Microsoft Wages Court Fight to Prevent U.S. Search of Overseas Data

 
 
By Wayne Rash  |  Posted 2014-06-11 Print this article Print
 
 
 
 
 
 
 
Overseas data search


It's important to note that the government does have the means to get data stored in other countries, including in Ireland, which is where the emails in question are supposedly located. Doing so requires using what's called a mutual assistance treaty, in which nations agree to help each other in solving crimes that happen across international boundaries.

If the DoJ wished, it could approach Ireland through the use of a mutual assistance treaty. The problem is that going through these channels takes time and paperwork, two things the government would rather not deal with.

Instead of following the law, apparently the government would prefer to make up its own laws, including some sort of hybrid warrant that exists nowhere in the Constitution nor in the legislation that the government depends on.

Fortunately, there is good news. Both Microsoft and Verizon have enough money to afford good lawyers and it appears that a number of other companies are planning to join on Microsoft's side as well. A hearing on Microsoft's objections will be heard by federal judge Loretta Preska at the end of July. No matter which way judge Preska rules, you can assume that there will be appeals.

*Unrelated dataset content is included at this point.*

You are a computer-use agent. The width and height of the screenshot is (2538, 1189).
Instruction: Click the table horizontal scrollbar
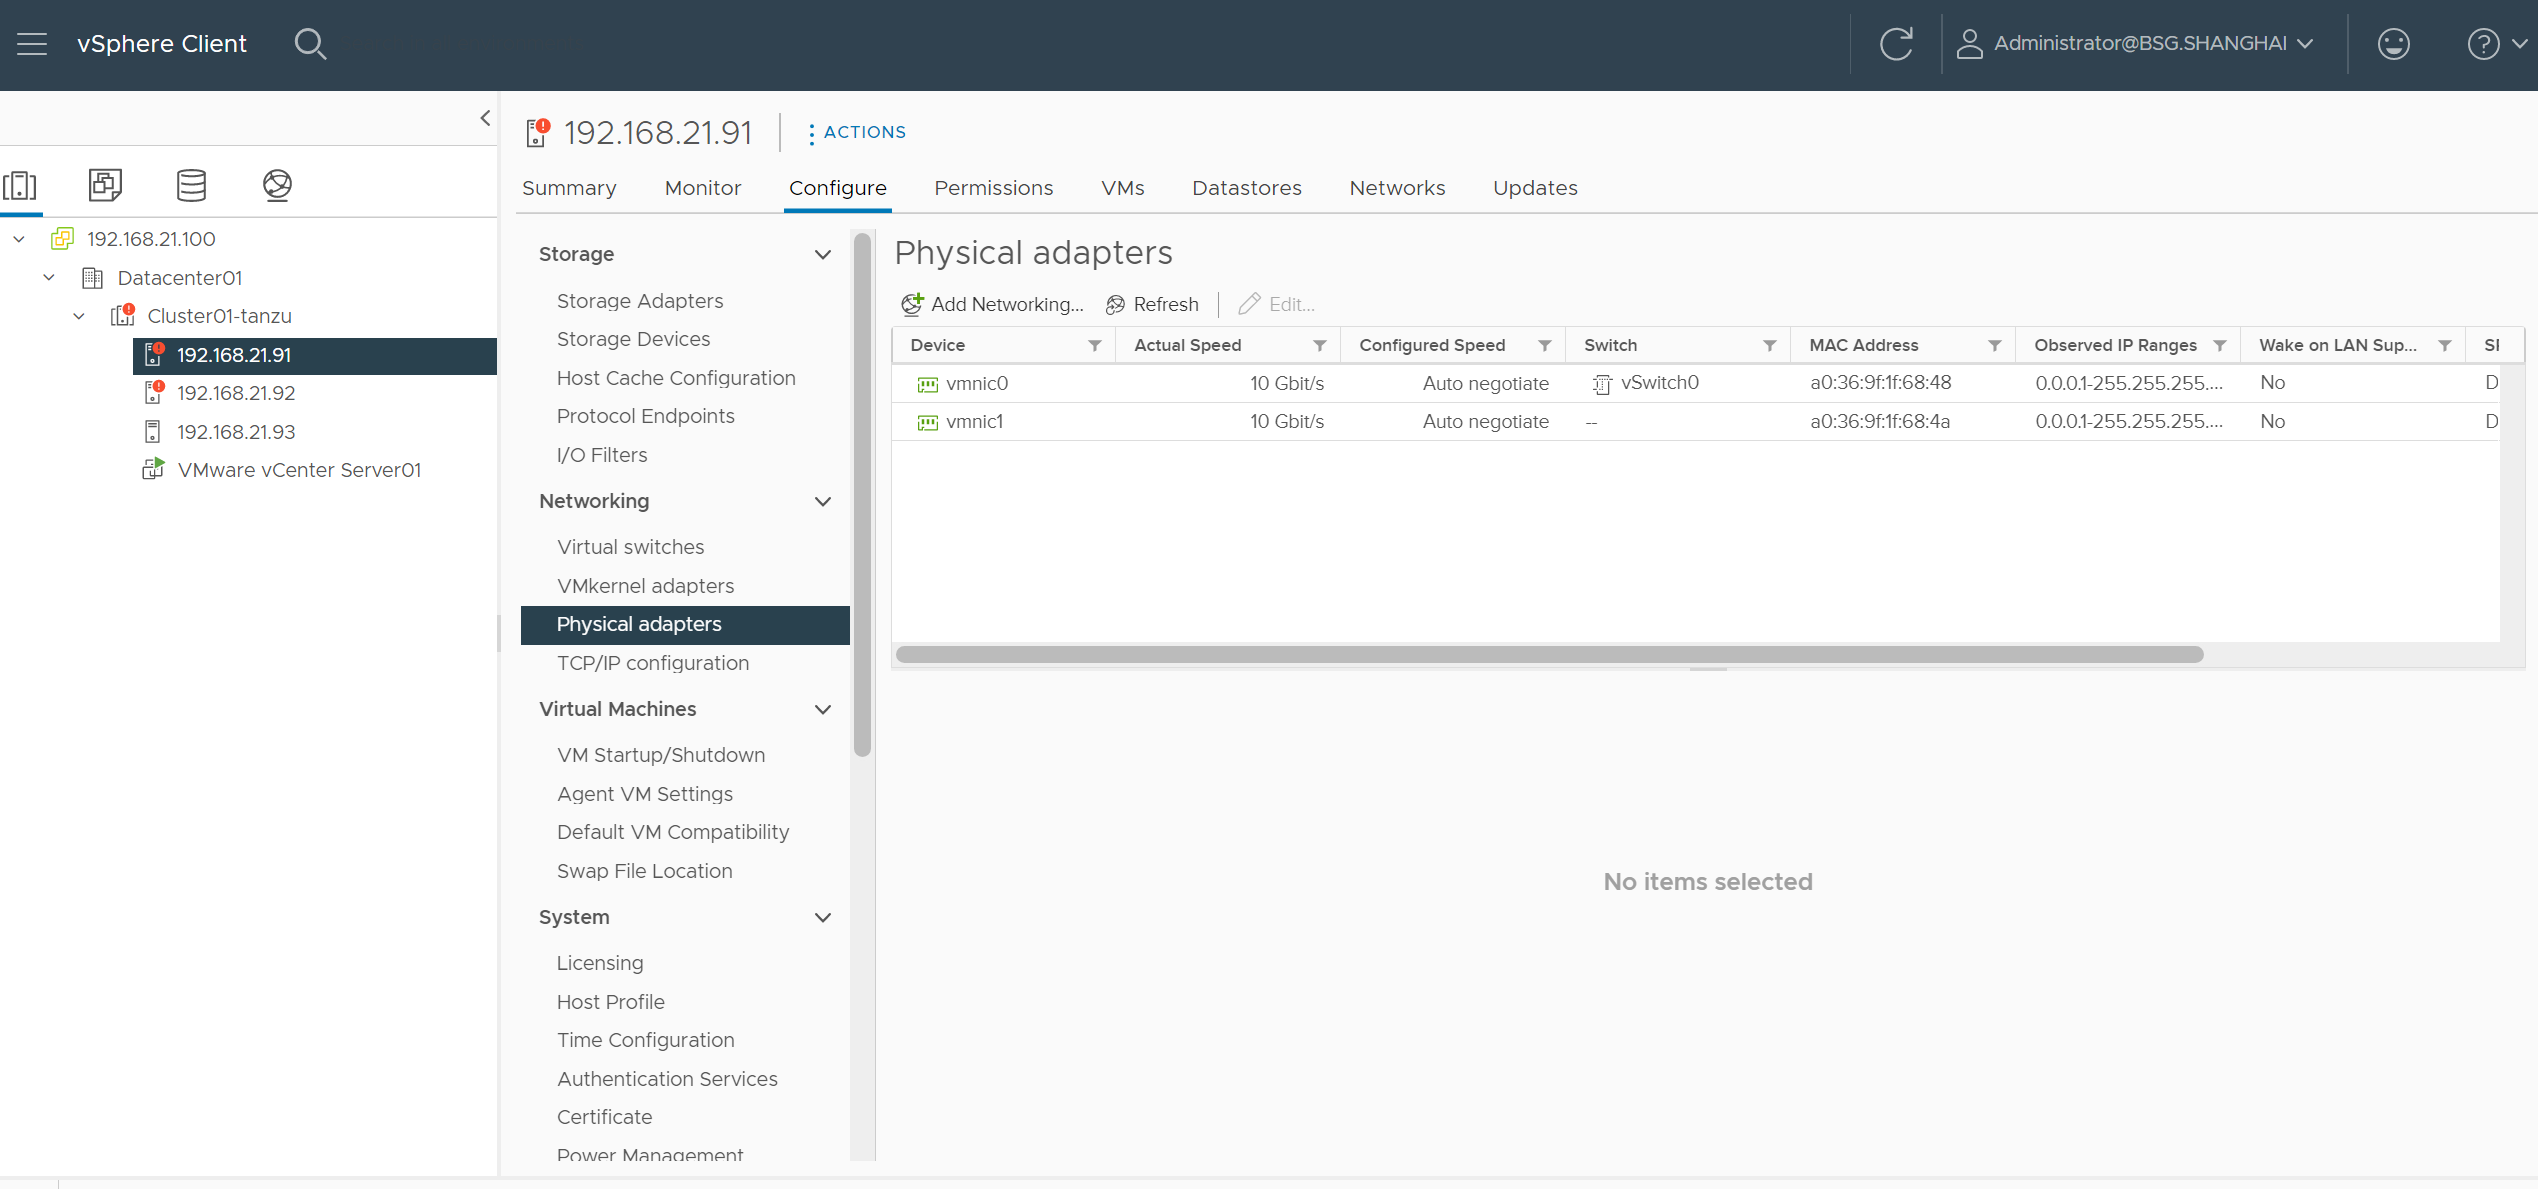(1549, 654)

While it may seem odd to side with Microsoft considering how much everyone seems to complain about them, the fact is in this case Microsoft has a point. Despite the DoJ's overwhelming desire for speed and convenience, the fact is that the law requires that private information be kept free from government inspection without a proper court order. There are two types of court orders that are available to the government, one is a warrant and the other is a subpoena. There's no such thing as a hybrid.

This is a situation that the Framers of the Constitution failed to foresee. Who would have known in the late 18th century that such a thing as email would exist and that it would allow people to keep their papers and records free from government interference by storing them in another country? Oh, wait, people did that then too, didn't they? It wasn't email, but documents were routinely sent to other distant locations for safekeeping.

So apparently when the nation's founders wrote the Constitution, they obviously knew about such a practice and chose not to allow the government to pry into remotely stored files and documents without proper legal authority. That rule still exists and until legislation becomes law that changes things, it seems that the government is perpetrating a fiction upon the court in an effort to save itself some inconvenience.